ポジティブに向き合えば、大学生活は楽しくなるということですか。
勉強でもサークルでもアルバイトでも、自分で「頑張った」と自信をもって言えるものがあれば、就職はできるはずです。でも大学というのは不思議な場所で、志望校に落ちたとか、「親に入れと言われて仕方なく学生をやっているけれど、自分の居場所じゃない」みたいな後ろ向きの気持ちで通う人でも、学生生活を過ごせてしまう。そうであるなら、どちらの過ごし方がより楽しいかといえば、前向きでポジティブに向き合う方ですよね。
学部・学科はどのようにして決めたら良いですか。
「総合職か専門職か」ということにこだわってほしいですね。高校で講演していて感じるのは、「夢」にこだわり過ぎる高校生、先生、保護者が多いこと。今の高校生が生まれた2000年代以降、小中高教育や大学でのキャリア教育の現場で、夢の実現というフレーズが使われる機会が目立ってきました。高校の進路指導でも「夢を考えましょう」「夢の実現に向かって頑張りましょう」「夢の実現に合った大学・短大・専門学校で、学部・学科を選びましょう」という指導傾向が強く、高校生もかなり影響を受けています。しかし一方で「夢で進路を決めるのはおかしい」と主張する専門家もいます。私の考えは両方の中間の立場です。

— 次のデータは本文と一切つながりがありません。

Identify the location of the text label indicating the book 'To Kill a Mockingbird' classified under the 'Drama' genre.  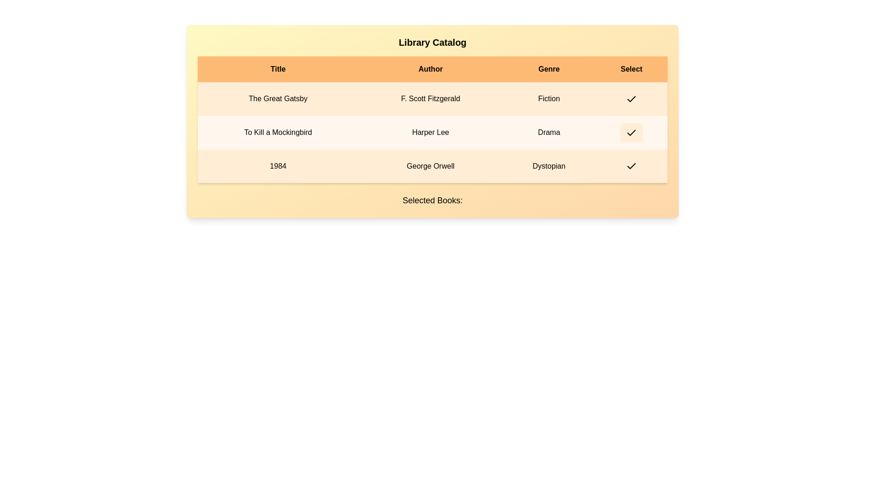
(549, 133).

「総合職か専門職か」の選択で学部・学科を決めるのですか。
夢というキーワードを「総合職か専門職か」に当てはめて考えてみると分かりやすいですよ。専門職は、その名の通り高い専門性が求められる仕事です。学部・学科と結びつけて考えてみると、医学部に進学すれば医師になりますし、看護学部なら看護師、医療系であれば理学療法士や作業療法士など、芸術系学部であればデザイナーや音楽家などです。このように、専門職では夢というキーワードがぴったりと当てはまります。
対して総合職は、企業の会社員や中央省庁・自治体で働く公務員です。中には専門職として働く人もいますが大半は総合職で、営業、総務、広報、法務、人事など仕事内容は多方面にわたります。そのため現在の日本の新卒者の総合職採用では、人間性や教養などが重視されます。学部・学科で学ぶ内容と仕事との結びつきが、専門職ほど強くないからです。総合職を募集する企業のほとんどが学部・学科不問なのは、こうした理由からでしょう。
確たる夢がまだない高校生はどうしたらよいでしょうか。
高校生の段階では、まだ夢を職業に結びつける必要はありません。「夢が見つからない」「なりたい職業が分からない」人は、進学後に学生生活を通して考えていく、極端に言えば、就活の時に考えても十分間に合います。夢を深刻に受け止めないことです。「進路がよく分からないけど、何となく総合職かな」という人は文系学部を選べば良いし、理系志向の人なら幅広く勉強できそうな学科を選べば良いんです。
夢の実現というフレーズは絶対的なものではありませんし、否定されるものでもありません。専門職志向の高い学部・学科に進学した人が、総合職として就職しようと考えるようになったとしても何ら問題ないのです。ただ、総合職志向の強い学部・学科に進学した後に、専門職として就職したいと考えを変える時には、学部・学科を転部する、あるいは大学を再受験することになるでしょうが、そんなパターンがあっても良いと私は思います。